Don’t you ever wonder about the computations of that little calculator that Google gives you to figure out the length of a multivariate test?

I don’t have any insider knowledge. But I have studied it enough to understand certain issues (and many thanks to Dylan Lewis of the Web Analytics Wiki for confirming my suspicions wrt how it should work.) Specifically, you should need more data to “prove the same thing” if your control has a higher conversion rate, up to a conversion rate of 50%.

So let’s start: why does the GWO calculator ask you to input the conversion rate of your current page? Well, here’s why they care. If you hold everything else the same and tell the calculator that your current conversion rate is 4% instead of 3%, it will want a larger sample (translation: more pageviews, or more time to get those more pageviews) in order to get the statistical significance it needs.

So look at these two examples. All the variables are the same (sort of — I promise I will explain.) However, in the examples below, one conversion rate was 3% and the other is 4%. Notice, also (here is the explanation just promised) that I changed the expected increase in conversion rate.
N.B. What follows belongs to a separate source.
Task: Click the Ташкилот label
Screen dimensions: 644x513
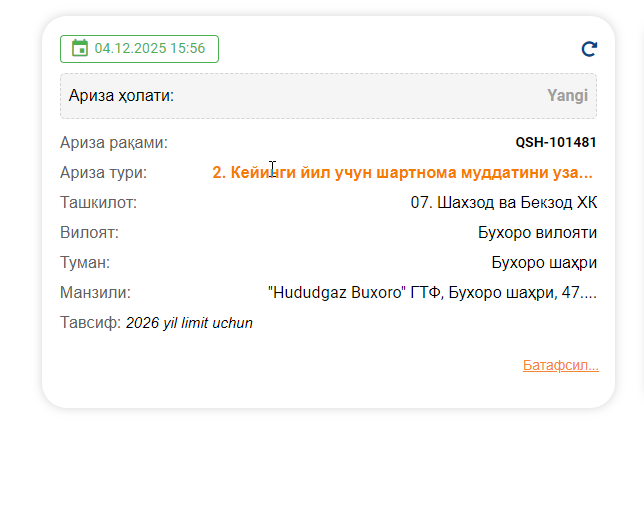Action: coord(98,202)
With the 4% test, I have it expected to increase by 25% (so that I will get a one point lift in my conversion — after all, .25*4=1) And with the 3% test, it’s expected to increase by 33.33% (because 3% times .33333 is also a one point lift):gwo-calculator-3.jpg gwo-calculator-4.jpg

So when the current conversion rate is higher, and you are looking for the same absolute expected improvement, the test takes longer, so that you can get more pageviews - i.e. get a greater sample size.

Why?

Why do we need more data to prove improvement with a highly-converting page than with a poorly converting page? Here, I will use a more extreme example: an absolute increase of one point is pretty low when you are looking at a page that converts at 25%. So we need lots of data to prove that a test will do better than the 25%. But a one point increase — that a whopping increase if your control page converts at 4% right now. So we can prove that our new test is better than our old control with just a little bit of data in that situation.
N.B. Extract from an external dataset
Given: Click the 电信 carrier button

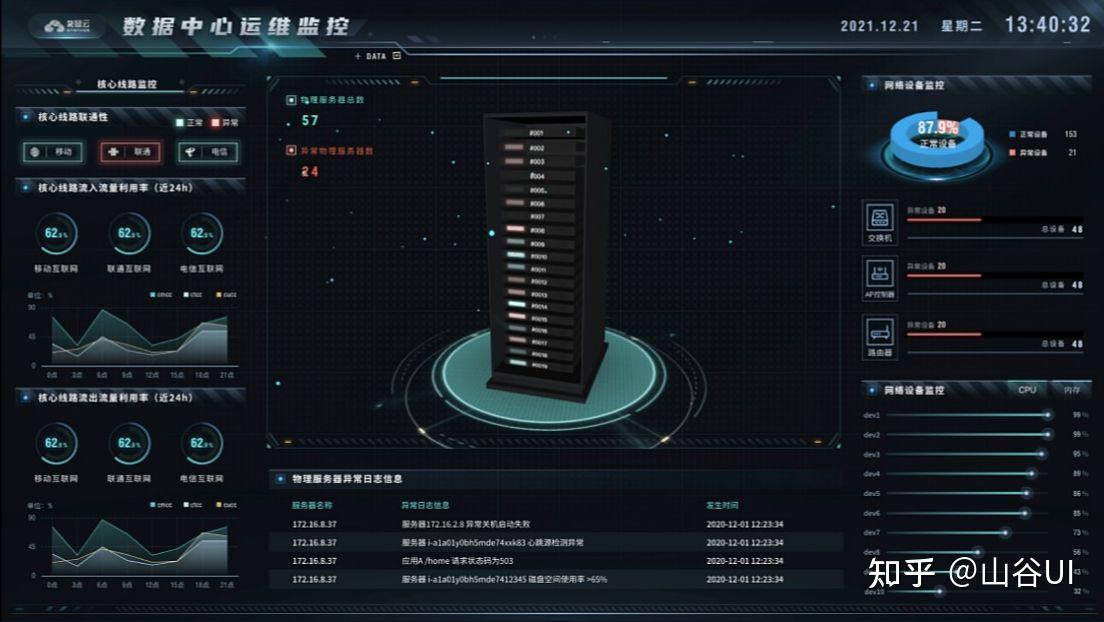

Here’s the really interesting part: when your control has a conversion rate of 50%, you need the most pageviews, i.e. time to get those pageviews. As you keep going beyond 50%, the time to run your tests starts to decrease. When you get to a conversion rate of 75% for your control, the time it takes for the test should mirror the time it takes at a control conversion rate of 25%. (It’s not perfectly exact for mathematical reasons that are too boring to go into here.) But check it out:

gwo-calculator-25.jpggwo-calculator-75.jpg

(notice that 25* 10% is a 2.5 point lift, and 75* 3.33333 is a 2.5 lift in conversion rate, also.)

Why?

Why does it all turn around at 50%? And I want to try to explain this without using ps and qs and little hats, since I’m not a statistician. So I won’t use fancy equations. Just simple ones.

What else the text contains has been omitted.